字符集迁移是将表或字段在不同字符集之间进行转换,不影响数据的完整性。
一、ALTER TABLE tbl_name CONVERT TO CHARACTER SET charset_name;
改变表默认字符集和所有字符列(CHAR,VARCHAR,TEXT)到一个新的字符集。
转换列数据类型VARCHAR或TEXT,将可能改变数据类型,确保新列足够长,能够存储原列的字符。latin1一个字符使用单字节存储,所以一个列能存储65535字符,如果转换成utf8,每个字符可能需要三个字节存储,最大可能长度为3*65535字节。避免数据类型改变,使用MODIFY改变个别列,如:
ALTER TABLE t MODIFY latin1_text_col TEXT CHARACTER SET utf8;
ALTER TABLE t MODIFY latin1_varchar_col VARCHAR(M) CHARACTER SET utf8;
如果指定CONVERT TO CHARACTER SET binary,CHAR,VARCHAR和TEXT列将转换到它们对应的二进制字符类型(BINARY,VARBINARY,BLOB)。
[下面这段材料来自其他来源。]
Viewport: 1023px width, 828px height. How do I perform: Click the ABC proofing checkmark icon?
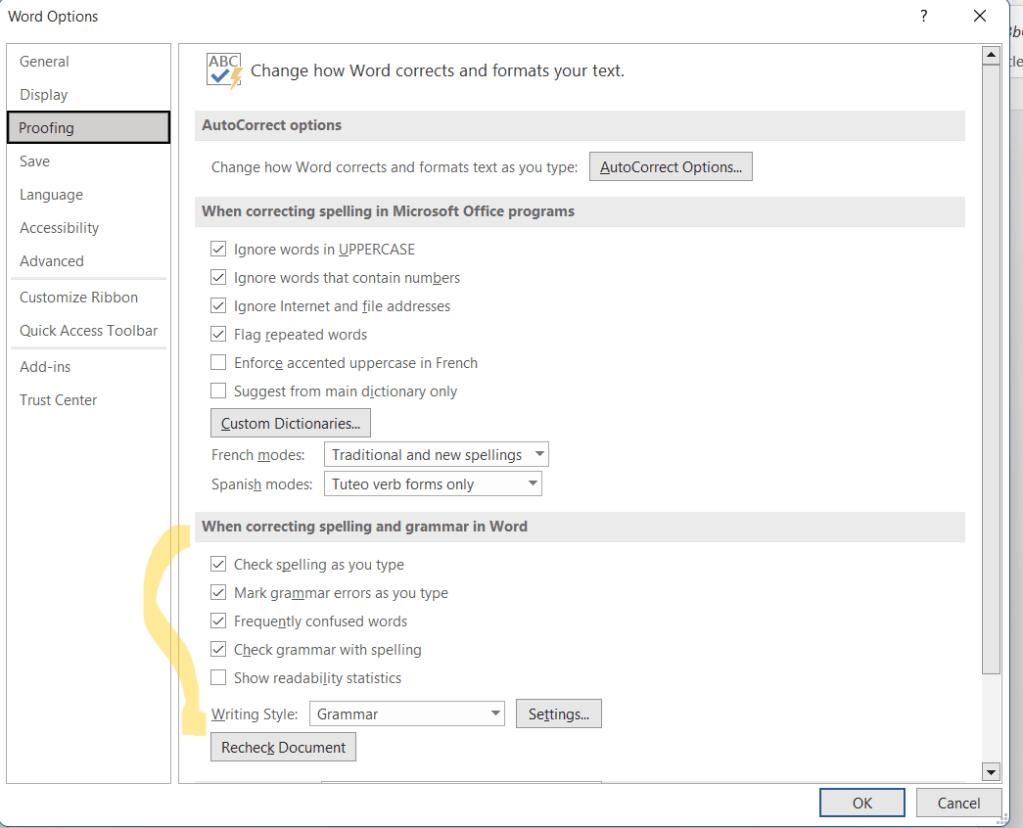pyautogui.click(x=224, y=71)
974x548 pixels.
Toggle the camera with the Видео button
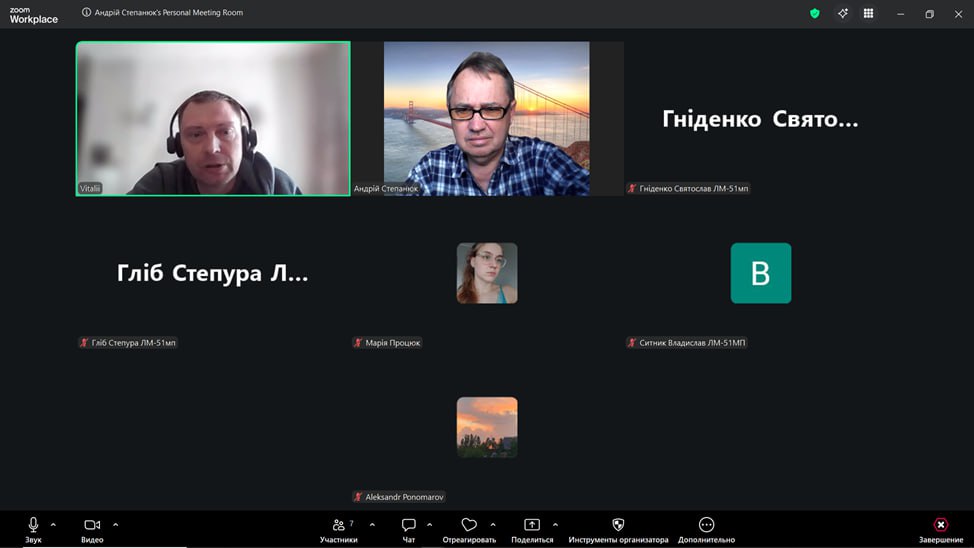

root@[test] 16:37:05>alter table t4 convert to character set binary;
Query OK, 1 row affected (0.01 sec)
Records: 1 Duplicates: 0 Warnings: 0
root@[test] 16:37:15>show create table t4\G;
*************************** 1. row ***************************
Table: t4
Create Table: CREATE TABLE `t4` (
`id` int(11) NOT NULL,
`a1` binary(66) DEFAULT NULL,
`a2` varbinary(66) DEFAULT NULL,
`a3` mediumblob,
PRIMARY KEY (`id`)
) ENGINE=InnoDB DEFAULT CHARSET=binary
1 row in set (0.00 sec)
ERROR:
No query specified
如果指定CONVERT TO CHARACTER SET没有校队集,使用字符集默认的校队集。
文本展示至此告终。